From the records beneath, determine how many lines contain "computer" and report only that figure.

== Extracted information

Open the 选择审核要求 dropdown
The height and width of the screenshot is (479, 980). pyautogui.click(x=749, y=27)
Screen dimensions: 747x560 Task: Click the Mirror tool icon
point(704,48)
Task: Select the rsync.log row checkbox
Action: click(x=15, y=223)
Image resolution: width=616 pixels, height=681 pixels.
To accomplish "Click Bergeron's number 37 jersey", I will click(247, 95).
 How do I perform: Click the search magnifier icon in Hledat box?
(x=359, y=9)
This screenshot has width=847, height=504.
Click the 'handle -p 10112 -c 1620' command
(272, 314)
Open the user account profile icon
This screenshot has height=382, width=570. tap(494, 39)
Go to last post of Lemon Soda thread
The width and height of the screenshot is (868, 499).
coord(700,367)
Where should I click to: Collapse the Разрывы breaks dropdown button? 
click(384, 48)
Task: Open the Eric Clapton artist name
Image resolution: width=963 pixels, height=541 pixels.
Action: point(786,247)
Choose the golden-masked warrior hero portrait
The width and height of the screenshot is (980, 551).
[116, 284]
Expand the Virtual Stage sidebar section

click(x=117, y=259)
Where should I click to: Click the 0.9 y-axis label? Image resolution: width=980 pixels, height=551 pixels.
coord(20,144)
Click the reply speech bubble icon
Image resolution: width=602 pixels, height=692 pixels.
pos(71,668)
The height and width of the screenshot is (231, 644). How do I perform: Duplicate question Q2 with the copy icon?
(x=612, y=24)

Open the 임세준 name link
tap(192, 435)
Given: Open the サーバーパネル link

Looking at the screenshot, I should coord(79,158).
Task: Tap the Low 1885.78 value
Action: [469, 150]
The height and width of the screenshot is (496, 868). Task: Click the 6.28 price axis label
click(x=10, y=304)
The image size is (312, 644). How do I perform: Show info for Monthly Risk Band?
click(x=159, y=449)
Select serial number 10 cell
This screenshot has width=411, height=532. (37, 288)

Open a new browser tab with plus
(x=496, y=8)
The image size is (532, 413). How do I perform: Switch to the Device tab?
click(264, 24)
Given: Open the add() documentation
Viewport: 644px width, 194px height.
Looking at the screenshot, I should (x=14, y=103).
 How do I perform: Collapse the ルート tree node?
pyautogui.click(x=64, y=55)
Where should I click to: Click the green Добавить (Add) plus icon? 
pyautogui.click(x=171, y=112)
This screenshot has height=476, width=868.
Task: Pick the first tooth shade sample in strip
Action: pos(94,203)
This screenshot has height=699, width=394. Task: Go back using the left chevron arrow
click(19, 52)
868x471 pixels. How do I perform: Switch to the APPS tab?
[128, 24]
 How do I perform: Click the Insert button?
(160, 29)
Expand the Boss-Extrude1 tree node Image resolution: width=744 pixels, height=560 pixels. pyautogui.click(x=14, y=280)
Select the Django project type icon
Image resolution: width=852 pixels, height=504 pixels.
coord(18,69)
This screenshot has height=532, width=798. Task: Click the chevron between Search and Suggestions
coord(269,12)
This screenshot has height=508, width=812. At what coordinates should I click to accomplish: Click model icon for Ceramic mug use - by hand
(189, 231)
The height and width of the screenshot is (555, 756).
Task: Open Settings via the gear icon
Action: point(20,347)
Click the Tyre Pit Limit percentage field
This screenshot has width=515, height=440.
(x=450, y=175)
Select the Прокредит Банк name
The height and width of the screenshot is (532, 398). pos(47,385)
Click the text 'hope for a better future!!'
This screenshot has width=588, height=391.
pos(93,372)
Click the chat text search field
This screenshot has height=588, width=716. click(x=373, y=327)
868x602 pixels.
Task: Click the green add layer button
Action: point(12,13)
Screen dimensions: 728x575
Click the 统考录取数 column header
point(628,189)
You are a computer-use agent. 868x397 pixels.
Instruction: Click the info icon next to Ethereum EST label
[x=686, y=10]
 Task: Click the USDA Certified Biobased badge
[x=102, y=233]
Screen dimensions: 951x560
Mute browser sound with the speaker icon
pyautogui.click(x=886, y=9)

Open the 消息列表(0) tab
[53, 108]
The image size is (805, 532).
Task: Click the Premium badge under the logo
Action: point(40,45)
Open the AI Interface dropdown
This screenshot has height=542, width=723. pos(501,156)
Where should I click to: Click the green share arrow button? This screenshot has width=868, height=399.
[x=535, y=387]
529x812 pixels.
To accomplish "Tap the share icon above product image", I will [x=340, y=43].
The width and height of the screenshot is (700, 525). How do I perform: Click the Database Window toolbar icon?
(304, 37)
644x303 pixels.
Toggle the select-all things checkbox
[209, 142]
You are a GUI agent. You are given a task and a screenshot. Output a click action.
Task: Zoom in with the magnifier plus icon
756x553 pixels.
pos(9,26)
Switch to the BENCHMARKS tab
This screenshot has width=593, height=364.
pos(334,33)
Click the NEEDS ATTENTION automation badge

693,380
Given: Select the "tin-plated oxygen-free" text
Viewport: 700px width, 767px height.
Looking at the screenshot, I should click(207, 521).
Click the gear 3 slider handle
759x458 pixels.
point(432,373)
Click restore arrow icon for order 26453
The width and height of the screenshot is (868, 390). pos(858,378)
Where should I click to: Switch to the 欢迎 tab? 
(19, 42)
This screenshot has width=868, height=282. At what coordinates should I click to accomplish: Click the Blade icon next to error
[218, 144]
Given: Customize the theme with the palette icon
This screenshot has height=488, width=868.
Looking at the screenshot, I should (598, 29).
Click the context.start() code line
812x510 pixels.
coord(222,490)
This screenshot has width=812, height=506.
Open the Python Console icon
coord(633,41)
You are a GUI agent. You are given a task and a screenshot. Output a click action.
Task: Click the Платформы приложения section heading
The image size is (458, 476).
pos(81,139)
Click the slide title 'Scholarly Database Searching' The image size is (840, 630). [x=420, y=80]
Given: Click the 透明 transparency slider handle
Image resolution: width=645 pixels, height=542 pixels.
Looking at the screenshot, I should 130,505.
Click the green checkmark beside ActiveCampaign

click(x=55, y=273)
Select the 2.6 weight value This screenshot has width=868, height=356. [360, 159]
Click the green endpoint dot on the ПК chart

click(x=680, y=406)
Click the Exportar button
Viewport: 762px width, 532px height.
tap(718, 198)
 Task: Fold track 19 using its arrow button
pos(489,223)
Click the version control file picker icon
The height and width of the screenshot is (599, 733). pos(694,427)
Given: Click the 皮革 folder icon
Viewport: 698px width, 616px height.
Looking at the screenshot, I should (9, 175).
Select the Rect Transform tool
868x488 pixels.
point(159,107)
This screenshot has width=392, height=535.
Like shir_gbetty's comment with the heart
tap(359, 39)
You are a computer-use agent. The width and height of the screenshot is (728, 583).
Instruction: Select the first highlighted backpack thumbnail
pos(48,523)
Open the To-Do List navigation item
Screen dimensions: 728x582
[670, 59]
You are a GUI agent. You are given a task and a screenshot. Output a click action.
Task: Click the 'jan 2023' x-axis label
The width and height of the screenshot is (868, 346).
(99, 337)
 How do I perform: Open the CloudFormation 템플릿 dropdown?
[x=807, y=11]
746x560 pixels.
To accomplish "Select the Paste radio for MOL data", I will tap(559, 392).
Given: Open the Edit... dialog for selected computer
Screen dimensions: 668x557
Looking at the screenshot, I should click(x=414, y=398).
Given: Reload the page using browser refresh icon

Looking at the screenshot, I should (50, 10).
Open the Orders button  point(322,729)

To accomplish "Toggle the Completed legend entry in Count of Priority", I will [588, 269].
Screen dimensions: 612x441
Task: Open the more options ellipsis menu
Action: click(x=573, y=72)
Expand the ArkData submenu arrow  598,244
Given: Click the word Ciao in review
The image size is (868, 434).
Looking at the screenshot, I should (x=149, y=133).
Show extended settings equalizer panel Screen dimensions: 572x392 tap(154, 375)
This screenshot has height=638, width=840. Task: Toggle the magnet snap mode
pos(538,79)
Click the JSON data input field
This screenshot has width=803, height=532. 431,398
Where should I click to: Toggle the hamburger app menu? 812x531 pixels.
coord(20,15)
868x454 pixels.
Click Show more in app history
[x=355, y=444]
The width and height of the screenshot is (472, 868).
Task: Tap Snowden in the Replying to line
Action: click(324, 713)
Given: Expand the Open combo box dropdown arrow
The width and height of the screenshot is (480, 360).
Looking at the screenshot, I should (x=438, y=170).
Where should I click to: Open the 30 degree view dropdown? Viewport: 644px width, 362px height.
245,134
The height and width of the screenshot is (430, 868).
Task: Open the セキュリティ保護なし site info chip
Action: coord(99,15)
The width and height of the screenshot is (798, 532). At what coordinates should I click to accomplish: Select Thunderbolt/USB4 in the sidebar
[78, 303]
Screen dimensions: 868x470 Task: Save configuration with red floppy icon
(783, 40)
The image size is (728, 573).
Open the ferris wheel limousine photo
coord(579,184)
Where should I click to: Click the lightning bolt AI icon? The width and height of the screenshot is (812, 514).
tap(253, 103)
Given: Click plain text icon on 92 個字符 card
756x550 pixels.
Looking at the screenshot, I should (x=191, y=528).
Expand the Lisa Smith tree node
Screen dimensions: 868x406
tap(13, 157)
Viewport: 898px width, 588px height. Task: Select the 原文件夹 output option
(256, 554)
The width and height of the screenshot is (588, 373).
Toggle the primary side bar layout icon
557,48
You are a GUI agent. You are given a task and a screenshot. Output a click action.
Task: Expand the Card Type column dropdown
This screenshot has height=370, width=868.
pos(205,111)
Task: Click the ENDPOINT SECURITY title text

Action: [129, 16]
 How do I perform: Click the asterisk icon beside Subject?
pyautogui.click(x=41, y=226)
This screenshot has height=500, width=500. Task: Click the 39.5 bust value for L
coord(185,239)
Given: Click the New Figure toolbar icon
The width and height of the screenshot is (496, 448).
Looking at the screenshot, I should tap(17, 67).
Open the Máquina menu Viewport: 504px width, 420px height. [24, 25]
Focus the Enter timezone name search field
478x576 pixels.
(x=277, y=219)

====

» **Solved problem**
3